Although the people of the little colony of Boonesborough were not aware of the fact at the time, the marauding Indians who thus captured Miss Boone and the Misses Callaway, as they were amusing themselves by paddling about the foot of the rock in the canoe, were one of the many scouting parties of Indians who were scattered about watching all the different settlements in Kentucky, and preparing to attack them. The incident of the capture of the girls spread an alarm, and guards were stationed to defend the hands who were engaged in cultivating the ground.
Toward autumn the alarm of Indian hostilities, and the knowledge that war was raging throughout the Colonies east of the mountains, excited so much alarm, that some three hundred land speculators and other adventurers deserted the Western country and returned to their old homes.
With the exception of the capture of the young girls mentioned above, no incident is recorded as having disturbed the tranquility of Boonesborough during the year 1776. An occasional immigrant added a new member to its little society, who assisted in the labors of the hardy colonists on the surrounding grounds. But its numbers received no considerable increase till the following summer, when (25th July, 1777,) a party of immigrants from North Carolina, consisting of forty-five men, arrived in the country, and took up their first abode in the wilderness at Boonesborough.
This was a fortunate circumstance for that station, and great cause of rejoicing among all the settlements, for there were none of them that had not been much molested by the Indians since the opening of spring, and one or two of them had undergone long and regular Indian sieges.

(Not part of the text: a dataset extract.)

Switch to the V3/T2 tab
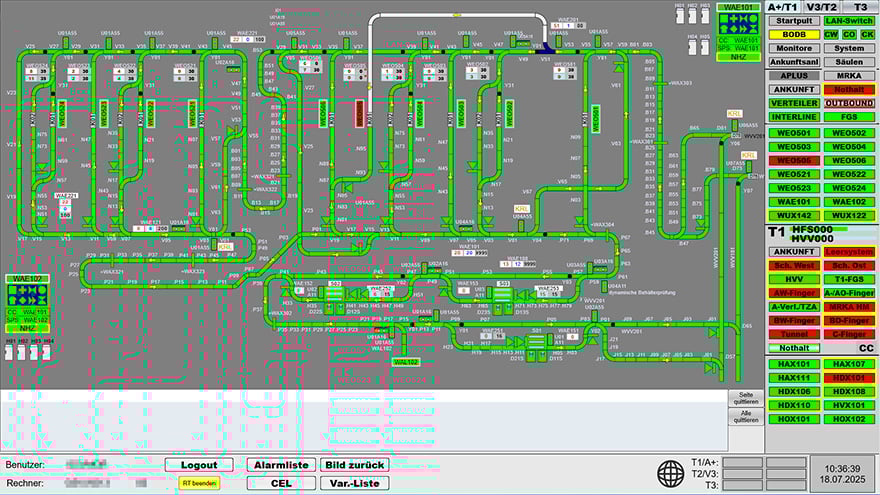Image resolution: width=880 pixels, height=495 pixels. (822, 7)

Boonesborough had been surrounded by about one hundred of the enemy, as early as the middle of April, 1777, and fiercely attacked. But the Indians were so warmly received by the garrison on this occasion, that they in a very little time withdrew, having killed one of the settlers, and wounded four others. Their own loss could not be ascertained.
Increased to two hundred warriors, this party had returned to the attack of Boonesborough on the fourth of July. On the present occasion, having sent detachments to alarm and annoy the neighboring settlements, in order that no reinforcements should be sent to Boonesborough, the Indians encamped about the place, with the object of attempting its reduction by a regular siege. After a close and vigorous attack for two days and nights, in which they succeeded in killing but one man and wounding four others, the Indians, losing all hope of success, suddenly, and with great clamor, raised the siege, and disappeared in the adjacent forest. Their own loss was seven warriors, whose fall was noted from the fort.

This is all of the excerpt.